On August 14, 2014, the General Tax Coordination Department (COSIT) of the Brazilian Federal Revenue Authorities (RFB) published Tax Ruling No. 224, providing that merger of shares, when carried out at a value which exceeds the book value of the shares (i.e. where a gain is deemed to have been realised) should be subject to capital gains taxation.

The tax ruling issued by the RFB is the latest development in an effort to provide administrative guidance in relation to this complex area of Brazilian law.

The concept of a merger of shares has been subject to considerable judicial debate. The results have been mixed with some decisions finding in favour of the taxpayer (i.e. considering the merger of shares does not constitute an alienation of shares), while others have been decided in favour of the RFB, viewing the merger of shares in a manner akin to alienation and, therefore, subject to capital gains taxation.

The tax ruling issued by the RFB draws a comparison between a merger of shares and a contribution of capital (i.e. the merger of shares constituting a capital contribution in kind), with a substitution of shares in the merged company for shares in the new parent entity. On this basis, any positive difference between the value of the shares received and the value of the shares contributed by the shareholder should be viewed as constituting a capital gain and be subject to capital gains taxation.

Contrary to the position held by the RFB, on May 19, 2014, the Specialised Federal Attorney (Procuradoria Federal Especializada or PFE), legal representative of the Securities and Exchange Commission (Comissão de Valores Mobiliários or CVM), published a legal opinion regarding the treatment of a merger of shares, attempting to provide clarity in relation to whether the merger of shares should be construed as ‘sale of shares.’

The key points addressed by the legal opinion can be summarised as follows:

  • The merger of shares is an operation specifically contemplated by Brazilian legislation. It is a transaction between two entities, in which one company becomes a wholly owned subsidiary of the other. 
  • The merger of shares is a different operation from the merger of entities, considering that in the former operation both companies continue to exist after the operation occurs (each with its own assets and liabilities, as well as distinct equities), whereas in the latter, one company will cease to exist. 
  • Further, the participants of the merger of shares operation are not the individual shareholders themselves, but the companies, who decide whether to implement the merger of shares at a general meeting and carry out all necessary formalities on behalf of the shareholders. Such operation requires approval by the majority of shareholders rather than unanimity with dissenting shareholders provided certain withdrawal rights. 

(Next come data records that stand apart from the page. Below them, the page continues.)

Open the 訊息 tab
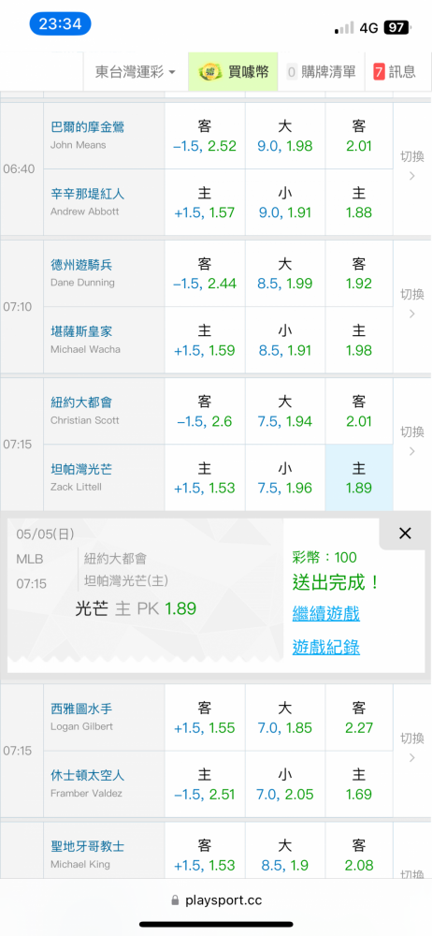The width and height of the screenshot is (432, 936). coord(395,72)
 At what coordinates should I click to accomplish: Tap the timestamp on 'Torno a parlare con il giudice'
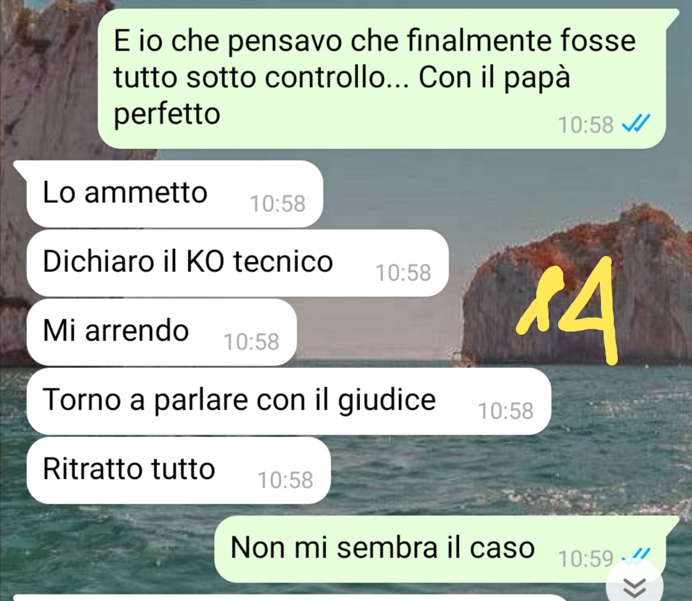click(506, 411)
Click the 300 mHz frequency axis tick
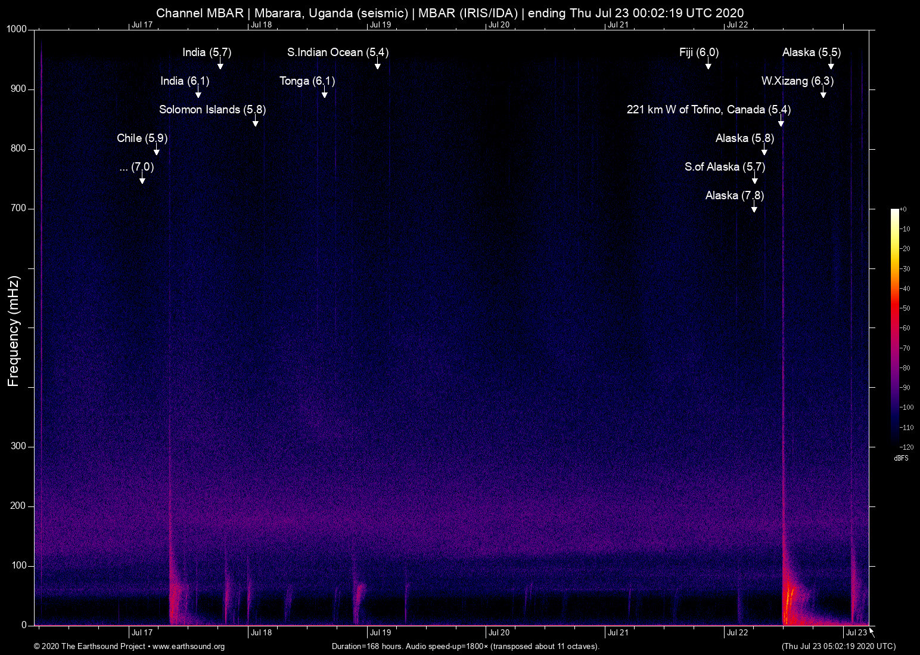Screen dimensions: 920x655 tap(18, 446)
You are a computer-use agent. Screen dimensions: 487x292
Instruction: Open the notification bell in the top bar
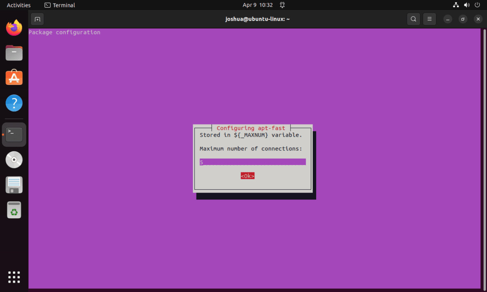[282, 5]
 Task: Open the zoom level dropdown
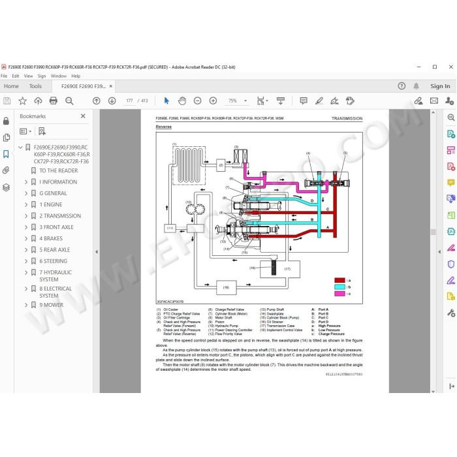tap(245, 101)
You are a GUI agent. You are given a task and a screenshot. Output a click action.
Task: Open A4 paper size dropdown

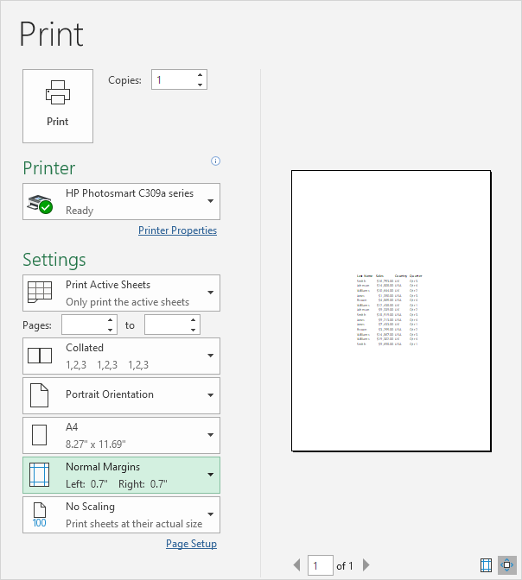click(x=121, y=435)
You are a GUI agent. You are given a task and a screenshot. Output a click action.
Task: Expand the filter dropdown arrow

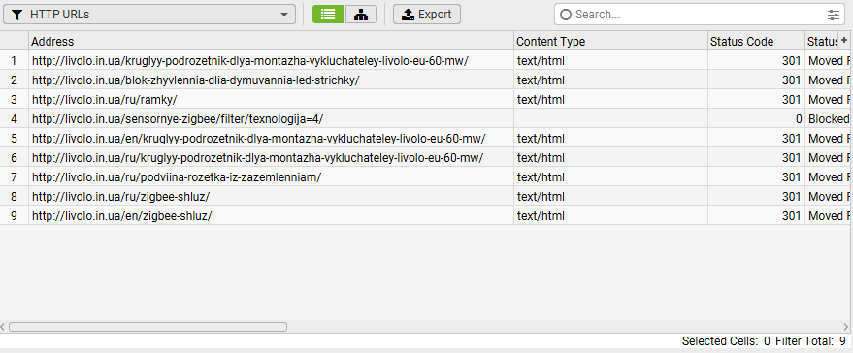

As such, the legal opinion considers that a merger of shares should not constitute an alienation of shares on the basis that the individual shareholders do not participate in the transaction.

PwC observation:

Despite a favourable legal opinion for taxpayers on this issue, it is important to note that the legal opinion is not binding on the RFB or the CVM and, therefore, the taxation consequences arising from a merger of shares remain subject to considerable debate, especially following the publication of a contradictory tax ruling by the RFB. For these reasons, specific advice considering a taxpayer’s individual circumstances should be sought prior to implementation of such an operation.